If companies or individuals are fortunate to see the next growth of the candle industry in the very near future it is a good time to develop a plan that can not only help support this growth but also not jeopardize the business if things turn bad quickly. In addition if that next “extra large order” comes knocking on your door, is it right to accept it?

There are very few things more exciting to a business owner than getting that call from a large potential customer that would be equal to your entire production for the next 3, 4 or more months. The natural inclination for many would be to look at what their current best price is and then possibly discount a little more off that price. The next step is normally to do whatever else may be necessary to ensure they get the business. This may be the right thing to do if the circumstances are correct but in most instances when it is such a big departure from your normal part of business you need to spend a great deal of time assessing if it right for you. The same logic/calculation applies even if you are making candles in your kitchen/basement and in some instances even more factors need to be considered

While the following will not guarantee at the end of the transaction it was in your best interest we hope it will help you make an informed decision:

  • Is the new account going to require you to purchase more molds, equipment and add personnel?  This action will require additional funds to be expended and needs to be calculated into the cost of how long or reasonably long they can commit to you.  The longer the commitment they can give you the more you can amortize the new cost.  There are very few companies that will guarantee purchases past a fairly short time period you should try to get as much of a commitment as they are willing to consider.   Be sure to get as clear of an understanding as they can give on the arrangement. 

  • If you are a home based business is the size order going to require you to produce some place other then your existing location? If so be sure to know all of your cost including your own time in terms of travel, wear and tear on vehicle and if you have to engage child care or other arrangements.

  • What type of payment terms are they asking for? If it is 60 days then you will need to identify what the cost of carrying that type of receivable. Keep in mind the few vendors giving terms these days rarely are more then 30 days so what ever you sell them in the addition 30 days has to come from somewhere (it is even a great cost if the large customer wants 90 days). Lines of credit, bank loans and other traditional financing all carry cost be sure this is part of the equation.

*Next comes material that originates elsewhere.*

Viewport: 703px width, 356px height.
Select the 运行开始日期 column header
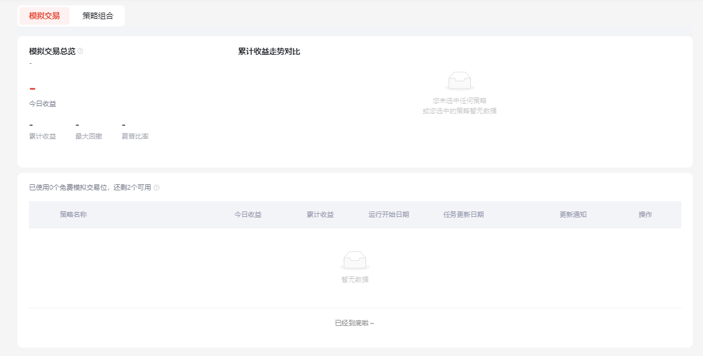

Even if the profit is healthy (which is not always the case if the order is very large) it is still awhile before the amount you make as a profit covers the cost of taking on the new receivable. In addition you are continually going to be building Inventory which requires you to outlay additional funds. The Inventory number can become deceivingly high with labels, glassware, fragrance, wax and then the need to store the items.
  • If the order is an ongoing proposition what if any notice will you receive when they wish to stop purchasing from you? Larger orders will take longer to produce but your customer will want product in a shorter time period so you will constantly be building inventory. If they end the arrangement on very short or no notice you will be “stuck” with a great deal of inventory.

  • What is the financial strength of the customer you will be selling? The worst outcome for any transaction is the company you start to sell to shuts down soon or for that matter anytime you start to sell them. In today's business environment few companies if any can survive a large hit on receivables.

  • If the customer is already purchasing candles try to find out why they are considering changing suppliers. Getting a good answer on this inquiry is going to be the difficult area to access. The information you are able to secure may help you understand if the situation is then going to be right for you. Maybe their current supplier went out of business, or unwilling to make a shape design they desire or they did not like the quality of the product.

While larger and new customer transactions are a part of business everywhere preparing yourself and making sure you have considered all cost is necessary to make sure it is the best decision for your particular situation.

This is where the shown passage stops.